Bartolini traces the start of the rot for low-volatility funds to the market crash in 2020 when Covid-19 hit and the subsequent rally.

“The events of 2020 seem to be the inflection point where this trend accelerated,” he said. “Assets started falling after the pandemic started and correlations moved to one. Everything fell: low-volatility equities are still equities, they still fell.

“And of course they lagged on the upside because it was a high-beta rally and they hold low-beta stocks. You captured all the downside but none of the upside,” Bartolini added.

This underperformance has broadly continued since, not helped by the fact that Wall Street’s gains in the past two years have been led by technology stocks, which low-volatility ETFs tend to underweight: none of the Magnificent Seven US market heavyweights appear among USMV’s 15 largest holdings.

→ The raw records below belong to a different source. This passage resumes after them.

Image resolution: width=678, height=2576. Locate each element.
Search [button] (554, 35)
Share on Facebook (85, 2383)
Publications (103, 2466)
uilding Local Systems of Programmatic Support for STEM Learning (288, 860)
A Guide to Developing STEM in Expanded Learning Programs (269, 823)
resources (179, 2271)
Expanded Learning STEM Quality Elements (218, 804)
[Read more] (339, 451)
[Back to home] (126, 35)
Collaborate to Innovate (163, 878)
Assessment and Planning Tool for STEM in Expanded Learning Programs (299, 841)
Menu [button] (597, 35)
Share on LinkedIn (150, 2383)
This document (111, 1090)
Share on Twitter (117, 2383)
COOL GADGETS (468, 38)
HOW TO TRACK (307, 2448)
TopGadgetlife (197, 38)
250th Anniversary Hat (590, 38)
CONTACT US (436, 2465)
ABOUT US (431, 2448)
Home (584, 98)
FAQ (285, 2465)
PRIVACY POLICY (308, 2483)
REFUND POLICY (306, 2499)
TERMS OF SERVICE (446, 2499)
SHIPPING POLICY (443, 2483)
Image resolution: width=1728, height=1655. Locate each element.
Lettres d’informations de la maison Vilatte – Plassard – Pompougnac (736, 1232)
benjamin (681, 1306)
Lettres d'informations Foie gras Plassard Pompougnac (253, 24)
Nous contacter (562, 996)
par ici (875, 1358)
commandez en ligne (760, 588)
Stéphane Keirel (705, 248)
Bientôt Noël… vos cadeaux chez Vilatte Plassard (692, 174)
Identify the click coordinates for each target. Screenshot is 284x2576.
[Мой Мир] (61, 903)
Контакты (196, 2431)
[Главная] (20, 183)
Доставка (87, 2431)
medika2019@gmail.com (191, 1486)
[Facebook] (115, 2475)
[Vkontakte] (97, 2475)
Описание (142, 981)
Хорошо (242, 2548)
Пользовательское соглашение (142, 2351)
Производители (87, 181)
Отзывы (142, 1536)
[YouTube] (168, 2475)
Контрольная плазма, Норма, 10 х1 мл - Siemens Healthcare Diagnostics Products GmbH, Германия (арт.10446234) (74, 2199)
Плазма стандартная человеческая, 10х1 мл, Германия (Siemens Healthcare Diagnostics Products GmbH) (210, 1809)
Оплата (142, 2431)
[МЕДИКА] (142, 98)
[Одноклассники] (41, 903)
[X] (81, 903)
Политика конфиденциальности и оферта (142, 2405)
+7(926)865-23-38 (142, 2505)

Line chart of US-listed defined-outcome ETFs, total assets ($bn) showing Buffer ETFs make for tougher competition

A strong market backdrop also reduces the incentive for safety-first equity investing.

“We are in a year when the S&P 500 is up more than 20 per cent, so this is a tough year for a low-risk strategy to succeed,” said Todd Rosenbluth, head of research at TMX VettaFi, a consultancy.

Compounding this issue has been the rise of defined-outcome ETFs, which now have total assets of $45bn in the US, according to Morningstar Direct. These funds provide limited upside potential but largely shield investors from losses, typically protecting against the first 10-20 per cent of losses in a 12-month period.

“That has become desirable for those who want to manage the risk profile of their equity book,” Bartolini said, with more “intuitive” outcomes meaning “the pay-off structure is a little bit clearer”.

“Options-based ETFs make it relatively easy to control your destiny and limit the downside with hard protection targets, so I think some of the demand that might have gone into minimum or low-volatility ETFs has instead gone to defined-outcome ETFs,” said Rosenbluth.

However, the competing fund structures offered different experiences, Rosenbluth added, with the upside capped in buffered ETFs, but not in low-volatility ones.

Analysis by Armour found that buffered ETFs offering 10 per cent protection had a similar beta to low-volatility ETFs, roughly 0.6 over the past five years. Vehicles offering greater protection were, not surprisingly, lower beta still, at 0.45 for ETFs with 15 per cent protection and 0.37 for those with 20 per cent, meaning “buffer ETFs have had better risk-adjusted performance than low-vol ETFs”, Armour said.

“Overall, I’d expect low-volatility ETFs and lightly buffered ETFs to perform somewhat similarly over a full cycle. Low-vol ETFs benefit from having better upside while lighter-buffer ETFs might face similar losses to a low-vol strategy in an extreme downturn.

“Those ‘tail’ events should give low-vol strategies an edge over the long run,” added Armour, who noted that they also tended to be far cheaper.

Bartolini also believed low-volatility ETFs still had a role to play and could potentially benefit from tactical inflows if market volatility rose.

Rosenbluth agreed, given his perception that the original thesis for min vol — that it outperforms the broader market over the cycle — probably still held.

If that is the case, investors parked long term in buffered ETFs, which most observers will underperform over the cycle, might be missing a trick.